Eduardo Galeano, author and journalist, dies at 74
Eduardo Galeano, the journalist and author who was born in Uruguay and wrote powerfully about the plight of Latin American peoples, died Monday. The 74-year-old had cancer.
Galeano’s major works include the 1971 book “The Open Veins of Latin America,” which became a surprise 2009 bestseller after Venezuelan President Hugo Chavez made headlines by giving a copy to President Obama, and the trilogy “Memory of Fire.” That trilogy -- “Genesis,” “Faces and Masks” and “Century of the Wind” -- told a sweeping history of the Americas in close-up vignettes. The books, which created an engaging, politically-loaded chronology of Latin America and its adjacent nations, were labeled history in some markets but sold as fiction in the United States.
“Reality is telling you beautiful things to remember and to write,” he told the Los Angeles Times in 1988, on tour for the trilogy’s concluding book. “If there is any justification for the profession of writing, it would be to help to unmask reality, to reveal the world as it is, as it was [and] as it may be if we change it.”

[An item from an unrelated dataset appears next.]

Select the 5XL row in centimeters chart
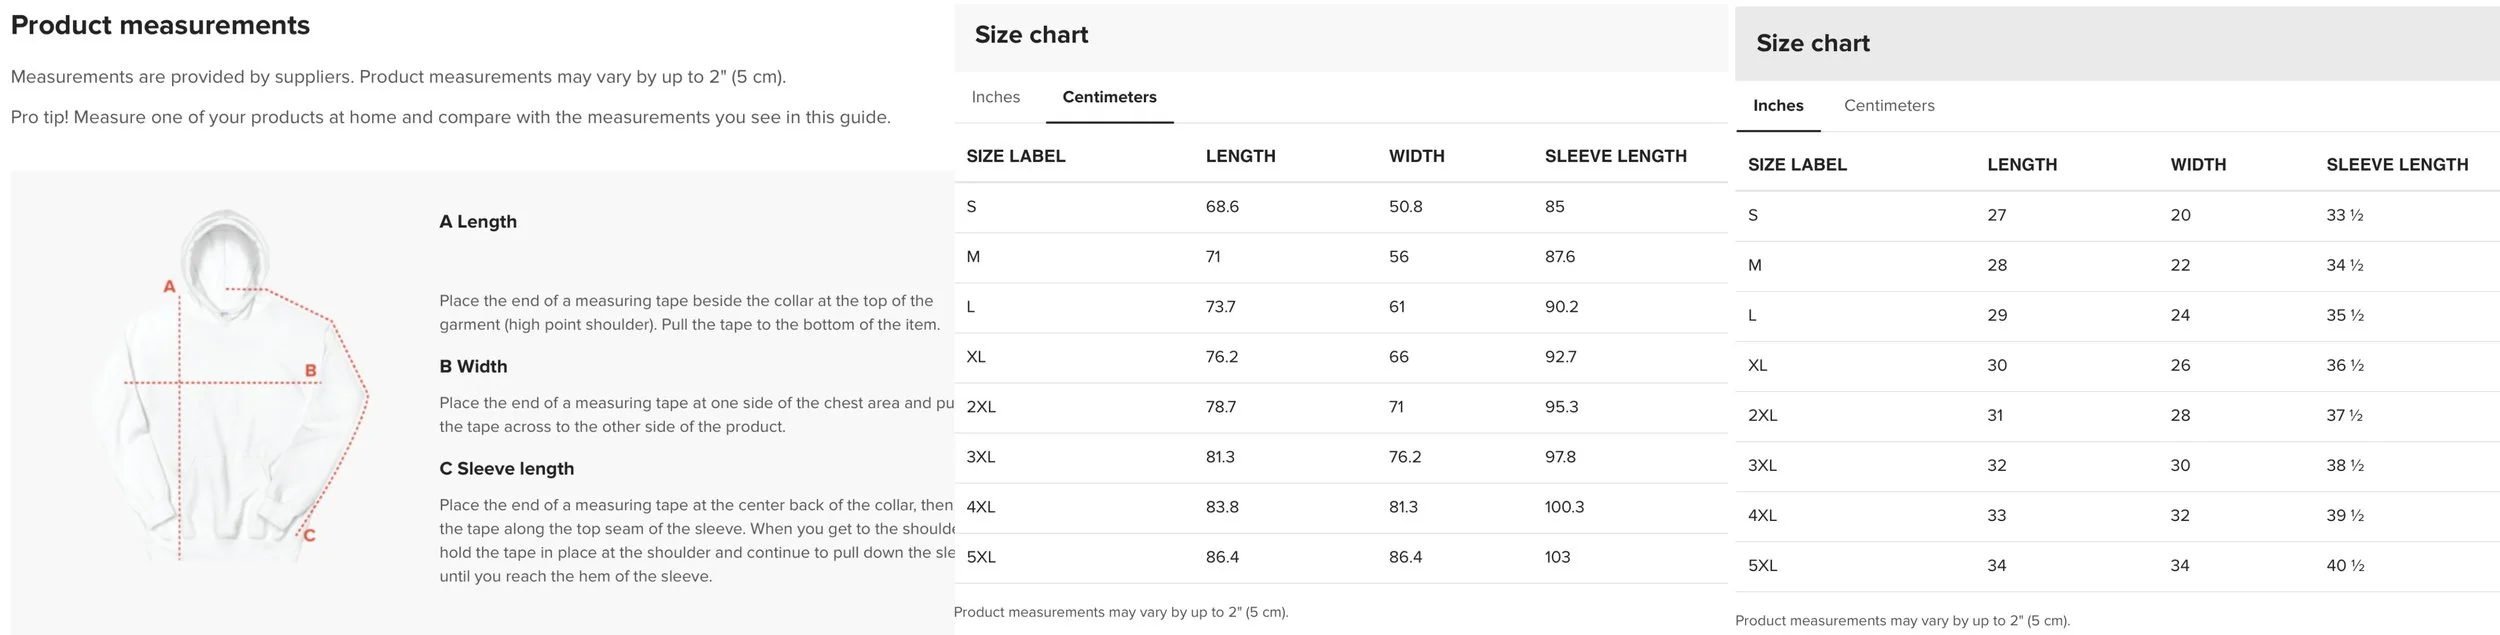The image size is (2500, 635). [x=1340, y=558]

Galeano was born in Uruguay in 1940. He started out as a journalist in the 1960s, becoming editor of Montevideo’s daily newspaper. He published “The Open Veins of Latin America: Five Centuries of the Pillage of a Continent” in 1971. After his country’s 1973 military coup, he was forced into exile in Argentina. Political upheavals there, which included his name being added to a hit list, prompted him to move to Spain in 1976.
“I left Uruguay because I don’t like to be a prisoner,” he told The Times, “and I was obliged to leave Argentina because I don’t like to be a corpse.”
The time in Spain gave him access to the vast range of materials and historical archives that served as the starting point for “Memory of Fire.”
In a book review for The Times, Raymond A. Paredes wrote: “‘Memory of Fire’ has been a hugely ambitious project, embracing vast cultural heterogeneity and complexity. That Galeano has managed to render his history of the Americas at once accessible, coherent and fascinating is a considerable achievement.” He found the trilogy “tragic, sardonic, provocative and sharply insightful, often all at once.”
A committed leftist, Galeano told The Times in 1988: “No richness is innocent. And each freedom, each humiliation, each poverty, each horror has its own roots deep into human history. The world is organized now in such unjust ways that the rich countries think about themselves as the result of a gift from God. They were chosen by God to be rich and free.”
As for his writing style, “I was always looking for a language who could integrate everything that has been culturally divorced from, for instance, heart and mind,” Galeano told Democracy Now in 2006. “So I was looking for a feel-thinking language, sentipensante, ‘feel-thinking.’ It’s a word. I didn’t invent the word. It’s a word I heard years ago in the Colombian coast. A fisherman told me, ‘Hay gigrere en las palabras sentipensantes,’ when I told him I was a writer. “Ah, you’re a writer.” “Yes.” “Oh.” And he asked me if I was using a sentipensante language, a feel-thinking language. And so, he was a master. I mean, I learned a lot from this sentence forever. I am a sentipensante.”
The writer John Berger once said of Galeano: “To publish Eduardo Galeano is to publish the enemy: the enemy of lies, indifference, above all of forgetfulness. Thanks to him, our crimes will be remembered. His tenderness is devastating, his truthfulness furious.”